» TEXT FOR ANALYSIS
------------------------------------------------------------------------
How Israel is rewriting Gaza’s landscape to erase its crimes
Israel has been deliberately and systematically implementing a policy aimed at erasing the physical evidence of genocide, war crimes, and crimes against humanity committed in Gaza over the past two years. This effort includes a wide range of field and administrative measures — most notably, preventing the entry of international journalists and independent investigative committees — to obstruct any criminal investigation or on-the-ground documentation that could expose the truth and confirm the occupying regime’s legal responsibility.
A recent decision by Israel’s Supreme Court to grant the government more time before allowing independent journalists into Gaza illustrates the institutional complicity among Israeli bodies in concealing crimes and shielding their perpetrators.
In effect, the Israeli judicial system provides a legal cover for the government’s policy of suppressing transparency and erasing on-site evidence of atrocities committed in Gaza.
The ongoing prevention of journalists and international investigators from entering Gaza forms part of a coordinated policy by Israeli authorities — across security, executive, and judicial branches — designed to keep these crimes away from international scrutiny and avoid accountability for grave violations.
------------------------------------------------------------------------
» TASKS TO CARRY OUT
[a] From the Gaza article, copy the passage that begins with the words containing "How Israel is" and ends with "shielding their perpetrators.", substituting "reporters" for "journalists".
[b] According to the Gaza article, what did Israel's Supreme Court recently decide?
[c] Write the next part of the Gaza article, starting after its final sentence.
The stored records play no part in the work on the Gaza article.

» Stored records
------------------------------------------------------------------------
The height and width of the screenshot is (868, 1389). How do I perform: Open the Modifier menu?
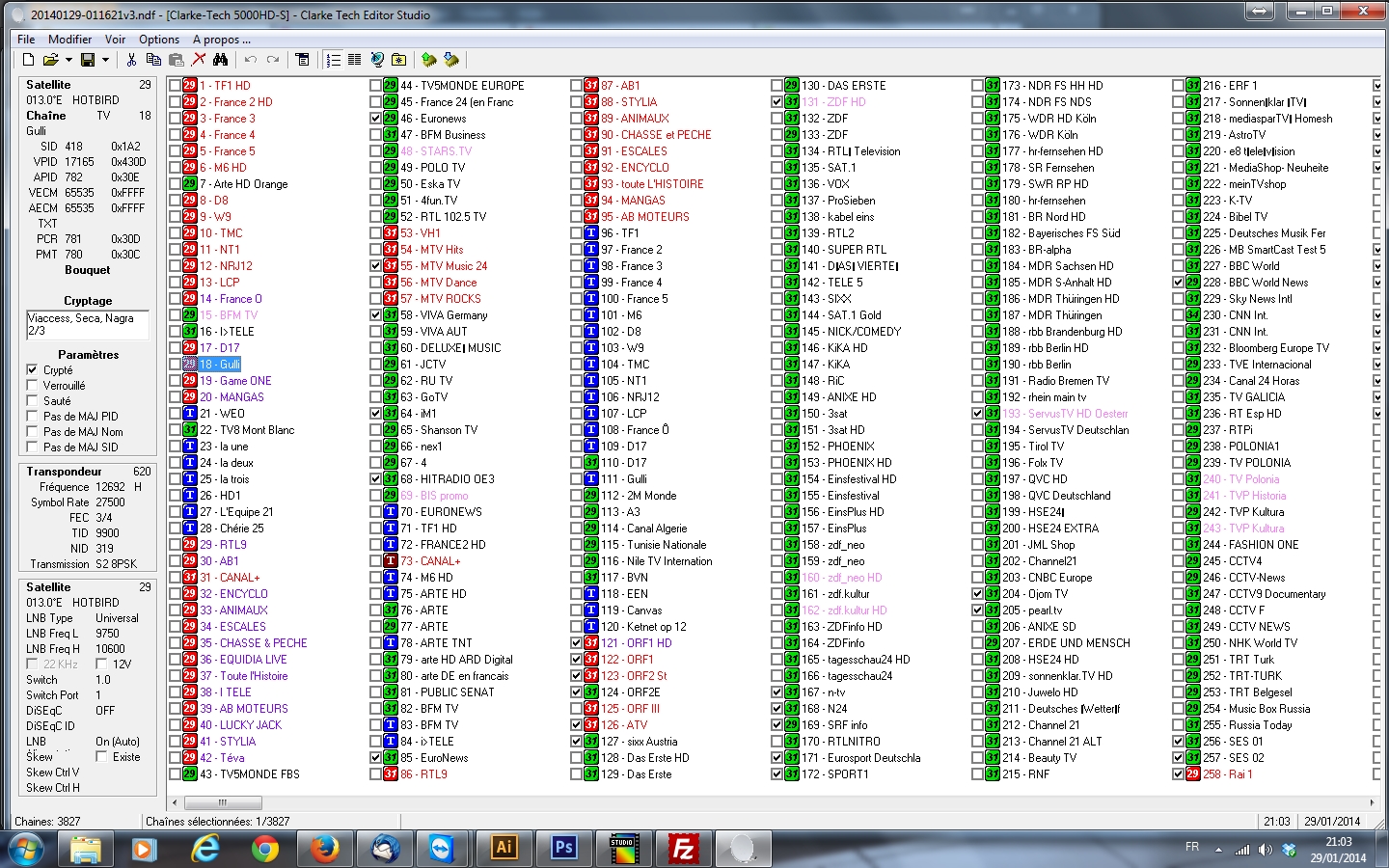(69, 40)
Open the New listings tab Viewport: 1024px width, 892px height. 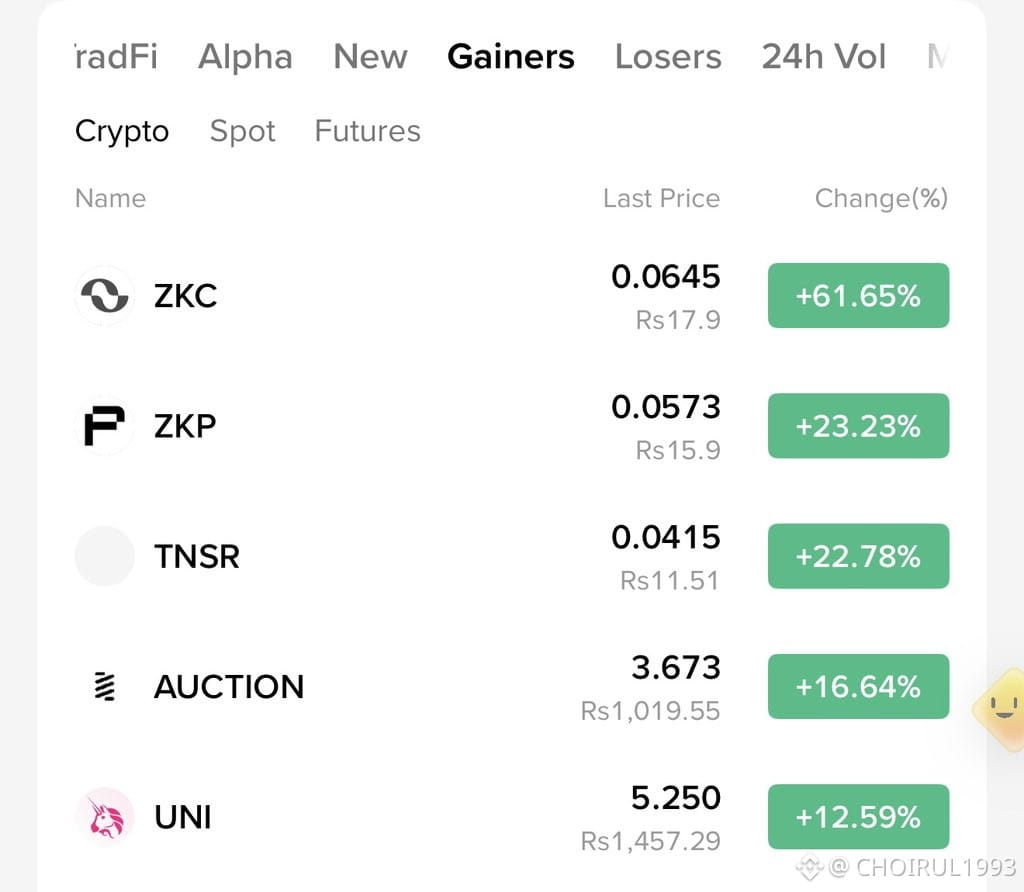370,56
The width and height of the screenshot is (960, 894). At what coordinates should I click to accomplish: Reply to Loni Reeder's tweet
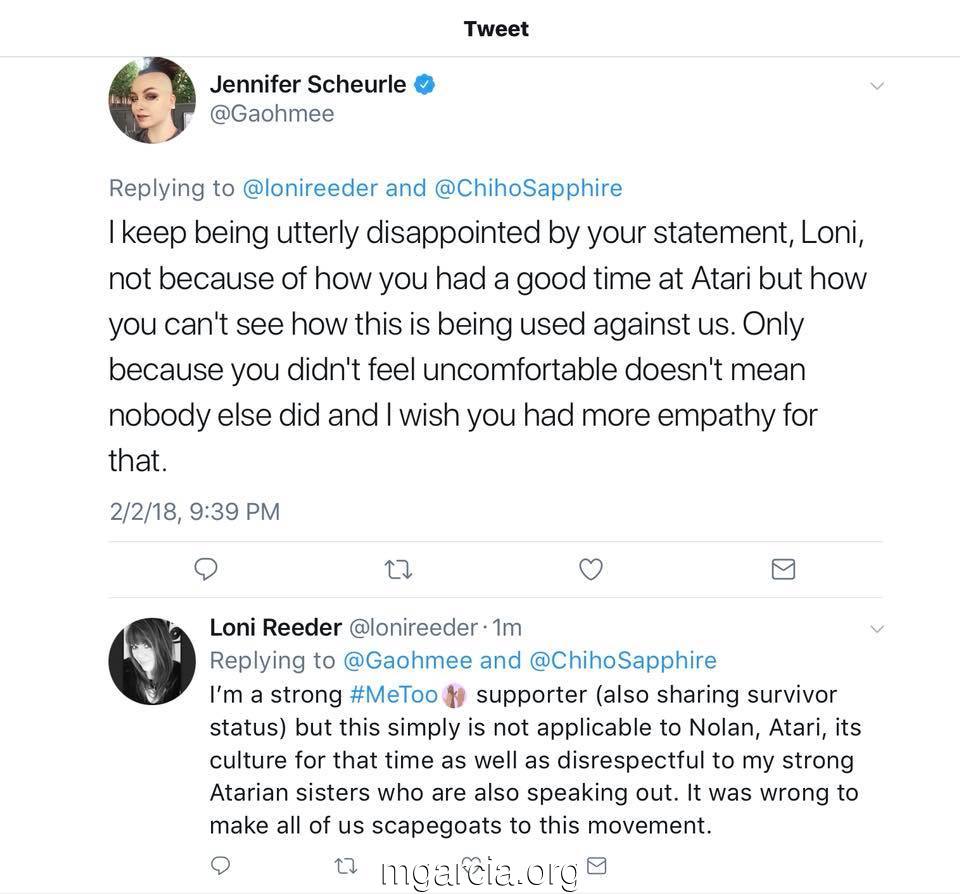click(x=220, y=865)
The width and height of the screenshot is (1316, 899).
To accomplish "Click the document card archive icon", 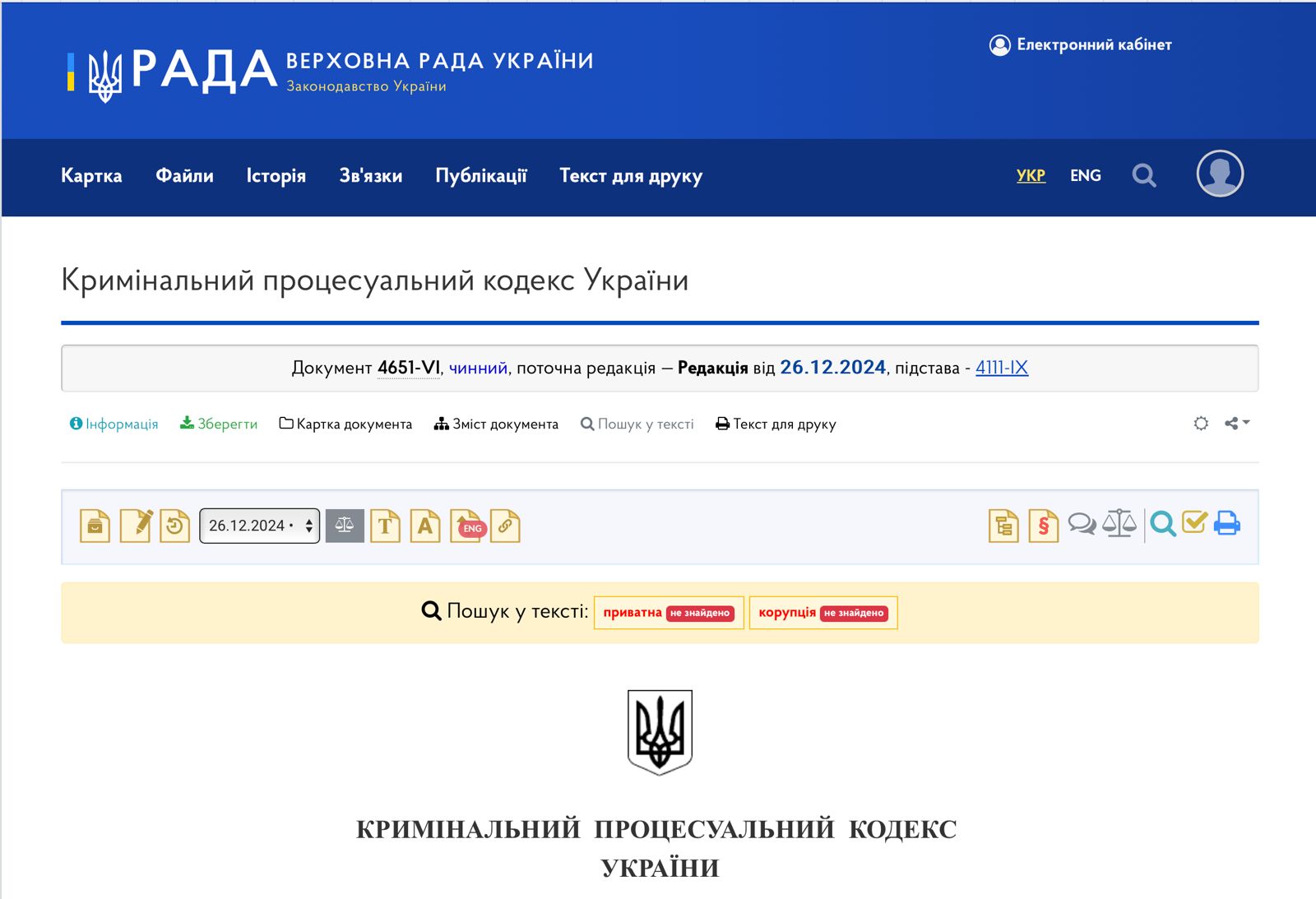I will (95, 526).
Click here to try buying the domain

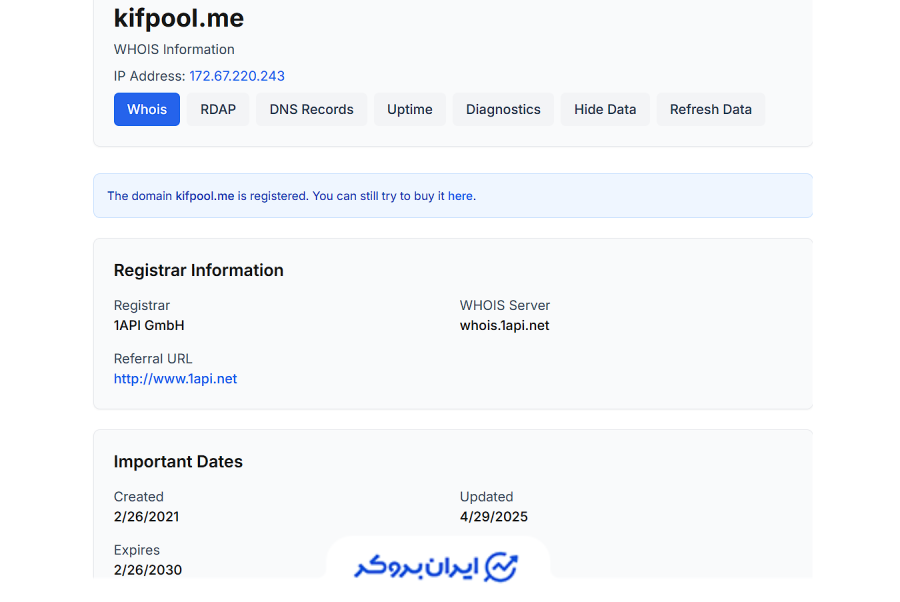(x=460, y=196)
------------------------------------------------------------------------
» REPLIES
[a]
How Israel is rewriting Gaza’s landscape to erase its crimes
Israel has been deliberately and systematically implementing a policy aimed at erasing the physical evidence of genocide, war crimes, and crimes against humanity committed in Gaza over the past two years. This effort includes a wide range of field and administrative measures — most notably, preventing the entry of international reporters and independent investigative committees — to obstruct any criminal investigation or on-the-ground documentation that could expose the truth and confirm the occupying regime’s legal responsibility.
A recent decision by Israel’s Supreme Court to grant the government more time before allowing independent reporters into Gaza illustrates the institutional complicity among Israeli bodies in concealing crimes and shielding their perpetrators.

[b] It granted the government more time before allowing independent journalists into Gaza.

[c]
The ban on independent journalists entering Gaza has been a long-standing policy since the start of Israel’s military assault. Its aim: to deprive the world of witnessing on-the-ground realities by imposing total media censorship and blocking all international monitoring mechanisms from accessing the crime scenes.
Despite the ceasefire agreement on October 11, Israel continues to deny entry to foreign journalists, except for highly controlled “military tours” organized under army escort. As a result, all media coverage from the ground remains under strict military censorship, lacking any independent verification consistent with international standards of press freedom.
The killing of 254 Palestinian journalists and the continued ban on international media workers reflect a systematic Israeli policy to hide the truth, monopolize the narrative, and maintain total control over the media scene — silencing independent documentation and denying victims the right to share their stories.
Israel also blocks the entry of UN-mandated commissions, International Criminal Court (ICC) investigators, and other international fact-finding bodies, all of which are essential for documenting and verifying atrocities. This deliberate obstruction of international justice violates Israel’s obligations under international humanitarian law.
Israeli authorities have further barred forensic teams and medical anthropology experts from entering Gaza — professionals essential for securing crime scenes, examining human remains, and collecting biological and physical evidence of mass killings, genocide, and the use of banned munitions. These actions aim to eliminate material evidence before any investigation can take place, depriving victims and their families of identifying their loved ones and preventing international verification of the scale of Israel’s crimes.
Israel has also blocked the entry of necessary equipment for exhumation and DNA identification, including lab tools and forensic kits. As a result, hundreds of bodies remain unidentified, leaving families without closure or the basic human right to bury their loved ones with dignity.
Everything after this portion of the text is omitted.